1944, Francia occupata dai Nazisti.

I tedeschi prevedendo la Liberazione della Francia organizzano il trasferimento in Germania delle più preziose opere d’arte francesi. Quello che rimane dello spirito della Francia sta per essere deportato in modo coatto nella tana del lupo. Eppure a gestire l’operazione è un ufficiale affascinato e competente in storia dell’arte: il colonnello Von Waldheim, un uomo che da sempre è affascinato da quella che il regime nazista considera “arte degenerata”. Lo troviamo assieme alla direttrice di un museo, in una stanza, a contemplare le sue delizie mentre la direttrice assiste impotente all’imballaggio dei quadri. La scena è accompagnata dai titoli d’apertura ed il misto di sentimenti che pregnano l’opera nei primi minuti rendono l’intro del film tanto bella quanto dura.

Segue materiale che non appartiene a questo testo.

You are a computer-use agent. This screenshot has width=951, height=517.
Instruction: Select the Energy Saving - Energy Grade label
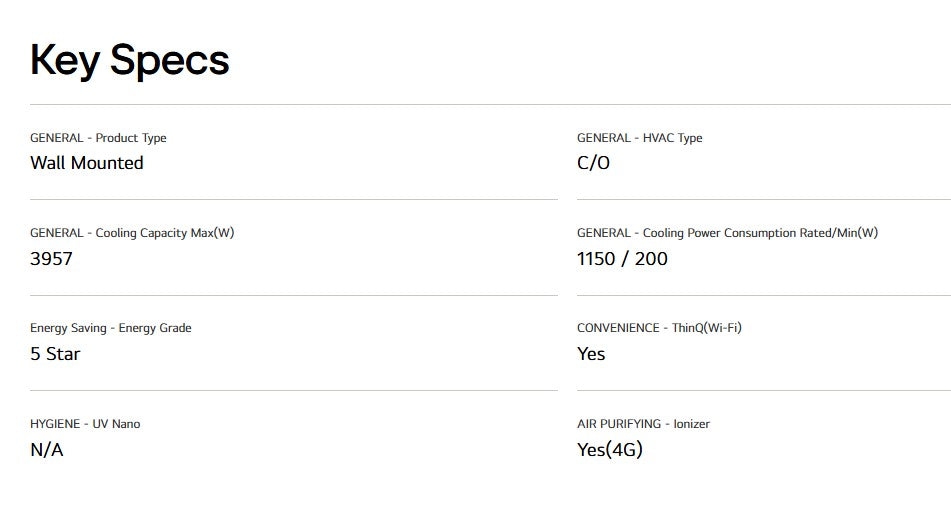pyautogui.click(x=111, y=328)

La direttrice contatta la resistenza mentre i gerarchi nazisti pianificano il trasporto delle opere d’arte; in un momento in cui mezzi e uomini devono essere sfruttati appieno affinché il III Reich non perisca, il Colonnello Von Waldheim mette l’arte sopra il valore della vita, sopra la vita degli uomini. Il trasporto dei quadri è così organizzato, le opere vengono dunque messe su un vagone di un treno che dovrà partire il prima possibile per la Germania Nazista. Effettivamente un carico composto dai quadri di Picasso e Renoir è l’equivalente di un tesoro, un bottino dal valore inestimabile, farlo arrivare a Berlino è un obiettivo secondo in importanza solo alla situazione sul fronte. Con la partenza del treno però scenderà in campo la Resistenza, la quale attraverso continue azioni di sabotaggio, dalle più ingenue alle più determinanti, rallenteranno a tal punto il cammino del treno da assistere alla disfatta dell’Impero Nazista.
Freni che stridono, vapore, treni che deragliano, fucilazioni, sabotaggi, ostaggi tenuti con il pugno di ferro, stratagemmi di ogni tipo (sublime quello che vede la deviazione del treno in una zona totalmente opposta da quella pianificata dai nazisti), rappresaglie, massacri, sudore, fuliggine e tanta tanta azione, sono questi gli elementi e/o gli ingredienti che rendono l’opera un fior fior di film bellico. Diretta da John Frankenheimer, tratto dal romanzo Le front de l’art di Rose Valland, l’opera in questione è caratterizzata da un montaggio serrato e da una regia tanto veloce quanto pulita.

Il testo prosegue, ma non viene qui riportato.